# Zero-profit condition

In economic competition theory, the zero-profit condition is the condition that occurs when an industry or type of business has an extremely low (near-zero) cost of entry to or exit from the industry. In this situation, some firms not already in the industry tend to join the industry if they calculate that they will make a positive economic profit (profit in excess of the cost of acquiring investible funds). More and more firms will enter until the economic profit per firm has been driven down to zero by competition. Conversely, if firms are making negative economic profit, enough firms will exit the industry until economic profit per firm has risen to zero.

This description represents a situation of almost perfect competition. The situation with zero economic profit is referred to as the industry's long run.

According to the theory of contestable markets, if few enough firms are in the industry so that one would expect positive economic profits, the prospect of other firms entering the market may cause firms in the industry to set prices as if those other firms were already in the market; thus actual entry by those firms is not necessary for the market to appear perfectly competitive.

## Algebraic proof

The relevant variables are p, w, x, and f(x). p is the price of the output, w is the price of the input, f(x) is the amount of output, and x is the amount of input. Thus, the profit-function can be written as the following:

${\displaystyle \pi }$(p, w) = maximize((p • f(x)) - (wx))

Let us consider a case where profits are strictly positive and as we increase inputs by a factor of a constant, y, we get increasing profits. y is greater than 1. This can be modeled using our profit function from before below where k is our initial profit:

Initially: (pf(x)) - (w • x) = k and k>0

When we increase inputs by a factor of y: (pf(y • x)) - (w • (y • x)) = (y • k) > k

We can see that when we increase inputs by a factor of y, we obtain increased profits.[1] Thus, as we consistently increase the firm's inputs, the firm's profits also consistently go up and there is no limit at which the firm's profits start decreasing.

In a perfectly competitive market, there are minimal to no barriers to entry. Thus, prospective firms, seeing that there is a profit to be made, will start entering the market, which would then decrease the current profit per firm because there is only a limit to demand. Consequently, this keeps happening until there is zero profit per firm in the market. When this happens, firms will not have incentive to enter the market making zero profit the equilibrium point in this market.

This can also be illustrated in the opposite way. Let us consider a case where there are too many firms in the market, causing a negative profit. A negative profit would mean that firms would start to leave the market. As firms leave, there is more profit per firm. This gradually increases to an amount of 0 profit per firm, where firms do not have incentive to leave the market or join the market.

## Examples

Historically, this condition was present in most gold rushes, as diggings required nothing but manpower and few skills or machinery. It has been noted in such circumstances, that the ancillary services supplying the activity become very successful. For example, few gold prospectors became wealthy, but many formed successful businesses selling shovels.
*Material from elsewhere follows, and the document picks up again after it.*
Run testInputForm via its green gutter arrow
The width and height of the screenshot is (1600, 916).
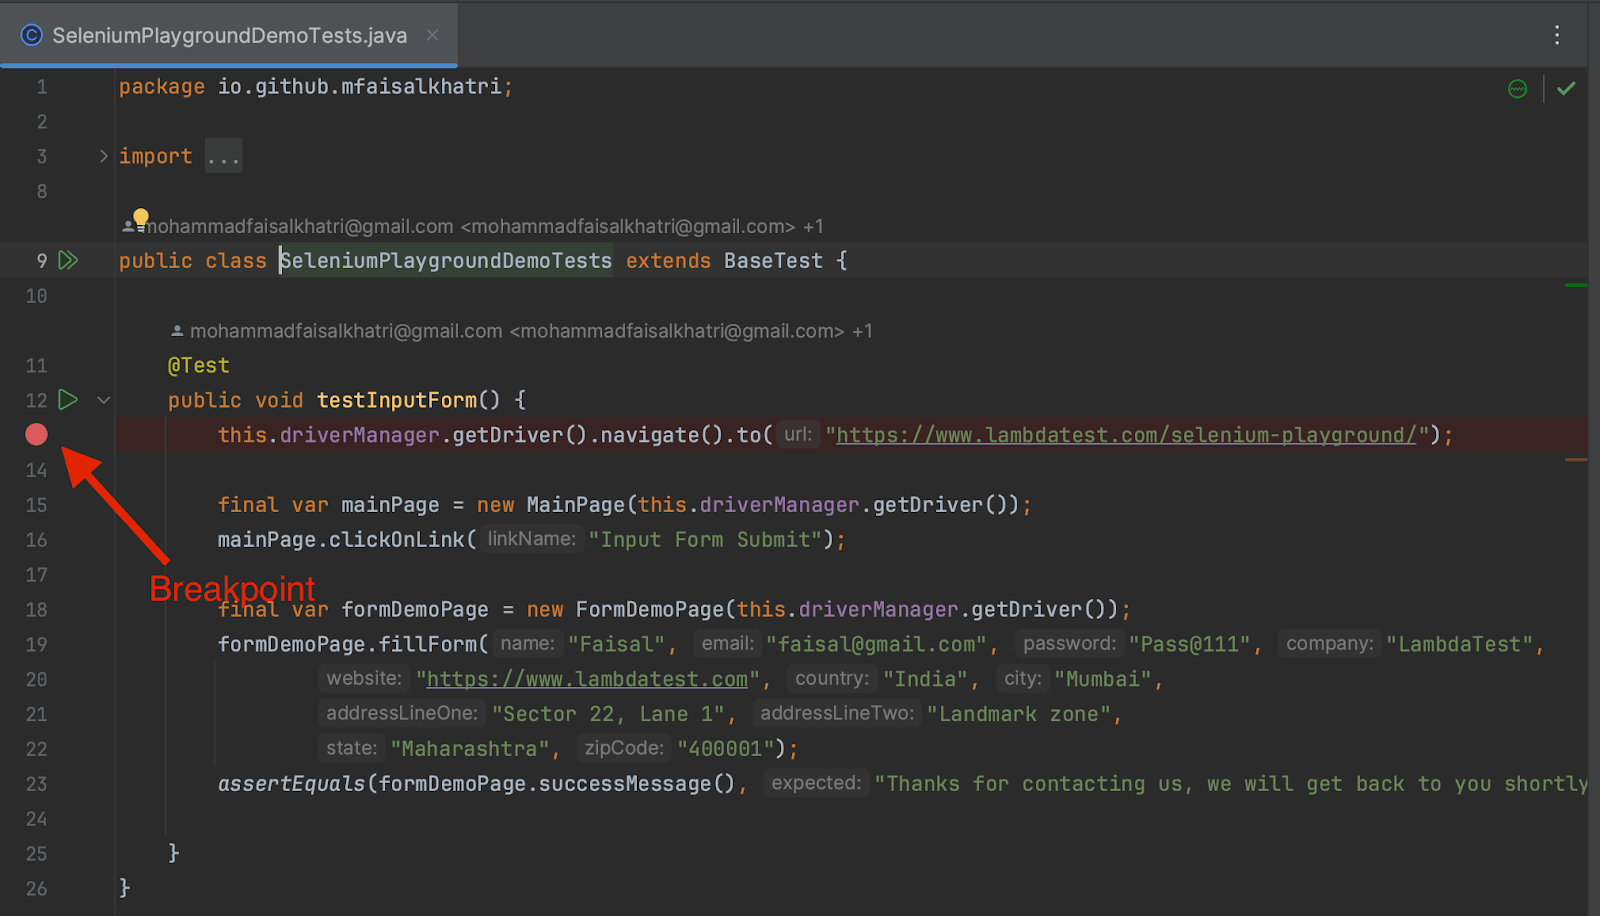click(68, 399)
For another example, despite the real estate boom of the mid-2000s, the incomes of real estate agents did not rise significantly. It is easy to become an agent, so when profits start to rise, more people do become agents, and the existing agents start to sell fewer houses.[2]

## References

1. ^ Eatwell, John (2016), "Zero-Profit Condition", The New Palgrave Dictionary of Economics, London: Palgrave Macmillan UK, pp. 1–2, doi:10.1057/978-1-349-95121-5_1302-1, ISBN 978-1-349-95121-5, retrieved 2021-11-21
2. ^ "Bubble-lusions: Why most real-estate agents aren't getting rich", Austan Goolsbee, Slate, Aug. 26, 2005.